Après avoir passé le reste de la journée à esquiver les attaques et les regards noirs de Jasper et sa bande, Larry et les autres apprentis quittèrent l’atelier. Les dix heures règlementaires de travail étaient enfin finies et, bien que Larry regrettât sa nuit blanche, il comptait profiter du temps qu'il lui restait avant le couvre-feu. Il se dépêchait de sortir de l'enceinte de l'école en marchant le plus vite possible dans la foule, dans le but d'aller escalader les maisons de pierre du centre-ville de la zone grise. De là, il pouvait voir la mer, par-dessus le Mur gris gigantesque qu’il ne pourrait jamais franchir qu’en rêve.
La fin de la journée était son moment préféré. Il n’était pas obligé de rentrer en tract et pouvait quitter les limites de son quartier. En centre-ville, il y avait des bars tenus par des Androïdes où les travailleurs se retrouvaient pour consommer leur pinte quotidienne.

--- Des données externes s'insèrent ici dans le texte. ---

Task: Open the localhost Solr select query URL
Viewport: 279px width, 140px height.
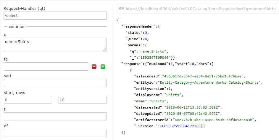Action: tap(201, 9)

Les enfants de son âge ne pouvaient s’y rendre, mais Larry aimait ralentir le pas devant l’entrée pour y écouter les quelques rires gras de ceux qui parvenaient encore à prendre leur non-vie du bon côté. Il se demandait d’ailleurs pourquoi son père ne fréquentait plus ces bars depuis des mois.
Larry pressa le sachet de noisettes dans sa poche tandis qu’il s’apprêtait à franchir le portail. Des centaines d’apprentis déambulaient autour de lui, se pressant pour sortir les premiers. Il parvient à s’extirper en se faufilant et accéléra le pas en direction de l’entrée de son quartier à quelques centaines de mètres. Le froid était saisissant mais il ne l’empêchait jamais d’aller admirer la mer. Il aimait les nuances de ses bleus et sa noirceur profonde lorsqu’il faisait déjà nuit les soirs d’hiver. Au large, une lumière vive tournoyait, clignotant dans sa direction à intervalle régulier. Larry s'était souvent demandé ce qu'était cette lumière et qu'elle aventure ce serait de le découvrir.
Malgré son pas rapide et la cohue devant l’école, le regard de Larry s’arrêta par hasard sur une fille, rousse et ébouriffée, qui observait les apprentis avec dédain. Larry ralenti le pas pour la détailler mais quelques secondes suffirent à lui indiquer qu’elle venait de la zone noire. Elle ne portait pas d’uniforme, seulement une robe trouée, ternie par l’usure et des chaussures en piteux état, décidemment trop grandes pour elle. Ses bras étaient quasiment nus et Larry se demanda comment elle pouvait résister au froid dans cette tenue. Mais ce qui l’interpella, c’était sa façon nonchalante, presque adulte, d’amener une cigarette à ses lèvres, une main sur la hanche, jugeant des yeux les passants comme si le monde lui appartenait.
Lorsqu’elle expira la fumée, il croisa son regard perçant. Larry en eut un pincement au cœur et baissa spontanément les yeux. Il ne voulait pas qu’elle y voit de la pitié, car rien n’était plus insultant qu’une compassion lointaine de la part d’un inconnu. Du moins, c’est ce qu’il imagina ressentir s’il avait été à sa place.
Il accéléra de nouveau, sans savoir que la fille maintenait son regard pénétrant sur lui.